Start of EXTRACTED DATA
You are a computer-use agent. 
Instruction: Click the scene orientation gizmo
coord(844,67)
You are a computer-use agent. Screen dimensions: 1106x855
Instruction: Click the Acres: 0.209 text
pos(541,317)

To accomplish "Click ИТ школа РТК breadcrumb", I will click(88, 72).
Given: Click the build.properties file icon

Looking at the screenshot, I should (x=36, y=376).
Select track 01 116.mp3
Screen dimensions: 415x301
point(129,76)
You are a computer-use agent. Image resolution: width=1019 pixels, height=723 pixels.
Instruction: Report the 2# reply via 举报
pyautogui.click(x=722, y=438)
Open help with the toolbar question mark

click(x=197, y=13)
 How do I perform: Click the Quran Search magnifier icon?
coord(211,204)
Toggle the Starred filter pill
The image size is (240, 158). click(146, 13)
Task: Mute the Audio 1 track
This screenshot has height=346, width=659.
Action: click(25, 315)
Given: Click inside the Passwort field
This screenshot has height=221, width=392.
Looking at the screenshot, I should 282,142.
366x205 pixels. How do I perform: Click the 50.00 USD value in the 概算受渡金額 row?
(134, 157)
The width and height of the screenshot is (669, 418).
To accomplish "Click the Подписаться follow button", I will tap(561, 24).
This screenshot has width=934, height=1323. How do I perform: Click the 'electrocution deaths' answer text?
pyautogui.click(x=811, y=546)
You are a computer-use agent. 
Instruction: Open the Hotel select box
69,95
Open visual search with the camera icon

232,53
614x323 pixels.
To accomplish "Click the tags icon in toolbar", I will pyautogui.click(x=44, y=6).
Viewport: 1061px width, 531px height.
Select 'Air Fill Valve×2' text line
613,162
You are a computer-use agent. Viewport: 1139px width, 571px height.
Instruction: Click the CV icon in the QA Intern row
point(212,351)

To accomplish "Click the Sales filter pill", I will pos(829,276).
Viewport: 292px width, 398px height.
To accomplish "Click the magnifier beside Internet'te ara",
End of EXTRACTED DATA
The answer must contain only the lines from the one with "Instruction: Click the CV" to the end of the entries above, each written out exactly.

ANSWER FOR THIS EXERCISE.
Instruction: Click the CV icon in the QA Intern row
point(212,351)

To accomplish "Click the Sales filter pill", I will pos(829,276).
Viewport: 292px width, 398px height.
To accomplish "Click the magnifier beside Internet'te ara",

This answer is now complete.